7 Fan Works So Good They Were Adopted By The Creators
One of the worst insults you can say to a professional creator is "This is like something a fan would make." Usually, that means it's really, really bad, or that they made some characters fuck for no reason. However, there are times when a fan ascends from the unwashed masses and presents a completely self-made work that kicks the original's ass -- so much that the pros have no choice but to make it official. Here are some times the fans schooled the official makers on how to do their jobs:
Sherlock Builds An Entire Episode Out Of Internet Fan Theories
Spoilers for those who haven't watched Sherlock: At the end of the second season, the modern-day Sherlock Holmes falls off a building and dies. Spoilers again: Wait, no he doesn't. It turns out he faked his death! So how did he do it? The show kindly gave fans two years to come up with their own theories ... and then pillaged those theories in an episode making fun of them.
The first episode of season three begins by replaying the scene in which Sherlock falls off the building -- only this time, we see that he bounces back up, because he's wearing a bungee cord.

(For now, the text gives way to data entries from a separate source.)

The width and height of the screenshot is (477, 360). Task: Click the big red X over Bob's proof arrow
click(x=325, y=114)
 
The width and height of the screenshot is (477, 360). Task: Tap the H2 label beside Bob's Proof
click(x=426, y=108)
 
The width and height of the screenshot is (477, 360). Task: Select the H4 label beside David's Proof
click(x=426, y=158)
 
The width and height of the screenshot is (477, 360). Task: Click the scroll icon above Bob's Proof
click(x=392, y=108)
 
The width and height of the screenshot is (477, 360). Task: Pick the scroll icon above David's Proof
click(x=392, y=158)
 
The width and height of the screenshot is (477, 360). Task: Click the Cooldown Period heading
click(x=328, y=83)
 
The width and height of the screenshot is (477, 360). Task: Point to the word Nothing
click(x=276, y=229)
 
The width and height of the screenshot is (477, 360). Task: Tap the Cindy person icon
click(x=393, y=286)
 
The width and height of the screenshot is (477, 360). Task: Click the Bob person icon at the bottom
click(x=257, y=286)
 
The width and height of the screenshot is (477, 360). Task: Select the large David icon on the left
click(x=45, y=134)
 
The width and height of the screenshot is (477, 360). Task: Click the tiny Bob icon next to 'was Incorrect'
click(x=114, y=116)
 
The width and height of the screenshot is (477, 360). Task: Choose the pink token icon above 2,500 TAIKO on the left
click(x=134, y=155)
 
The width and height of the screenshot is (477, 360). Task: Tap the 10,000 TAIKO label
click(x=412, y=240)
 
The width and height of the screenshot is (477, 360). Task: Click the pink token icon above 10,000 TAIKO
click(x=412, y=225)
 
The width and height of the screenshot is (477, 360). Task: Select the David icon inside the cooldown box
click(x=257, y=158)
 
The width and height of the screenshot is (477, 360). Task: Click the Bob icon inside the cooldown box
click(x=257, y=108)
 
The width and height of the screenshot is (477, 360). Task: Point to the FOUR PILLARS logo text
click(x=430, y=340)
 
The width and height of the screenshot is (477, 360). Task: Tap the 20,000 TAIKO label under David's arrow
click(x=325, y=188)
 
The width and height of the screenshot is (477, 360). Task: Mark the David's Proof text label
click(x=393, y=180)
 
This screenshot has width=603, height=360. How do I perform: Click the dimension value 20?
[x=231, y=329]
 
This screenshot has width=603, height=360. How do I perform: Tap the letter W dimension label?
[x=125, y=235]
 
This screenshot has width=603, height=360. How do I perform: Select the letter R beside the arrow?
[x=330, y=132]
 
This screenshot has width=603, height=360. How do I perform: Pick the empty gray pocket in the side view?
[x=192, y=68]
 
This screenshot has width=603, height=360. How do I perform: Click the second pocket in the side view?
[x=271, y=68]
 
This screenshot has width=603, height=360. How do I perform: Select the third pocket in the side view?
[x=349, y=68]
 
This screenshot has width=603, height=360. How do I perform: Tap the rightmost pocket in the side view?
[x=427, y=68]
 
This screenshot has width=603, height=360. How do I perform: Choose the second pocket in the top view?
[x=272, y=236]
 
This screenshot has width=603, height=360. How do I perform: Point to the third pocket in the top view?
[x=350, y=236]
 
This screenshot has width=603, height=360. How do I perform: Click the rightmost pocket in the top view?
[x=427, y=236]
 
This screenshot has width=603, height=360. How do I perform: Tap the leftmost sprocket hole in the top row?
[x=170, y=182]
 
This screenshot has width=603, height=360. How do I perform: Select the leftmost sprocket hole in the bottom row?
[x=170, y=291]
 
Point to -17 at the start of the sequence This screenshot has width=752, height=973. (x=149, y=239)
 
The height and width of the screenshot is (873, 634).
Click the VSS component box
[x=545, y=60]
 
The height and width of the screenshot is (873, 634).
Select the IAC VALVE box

"The hardest part was not yelling 'WHEEEEEEEE!'"
He then smashes through a window, pops the collar of his trench coat, and makes out with Molly, the cute timid girl who's loved him all along. Of course, all of this turns out to be a fantasy sequence, as some characters in the show speculate about how Sherlock could have saved himself. But here's the thing: Every part of that sequence was based on a real fan theory. The bungee cord idea was a popular one:
That's actually Benedict Cumberbatch's lizard tail.
As for Molly, fans have written over 4,000 stories in which they hook up ... and around 1,000 in which he makes out with his enemy Moriarty instead. So naturally, that also warranted inclusion in this episode:
The whole storyline was a series of fan theories the writers poached from the Internet, sticking them right in the show. The characters in the episode even use a (real) hashtag called #SherlockLives. In the end, Sherlock (both the character and show) refuses to explain exactly how he lived, causing the leader of his fan group to throw a big hissy fit. OK, please let us know in the comments if you know what inspired that part, because we have no idea.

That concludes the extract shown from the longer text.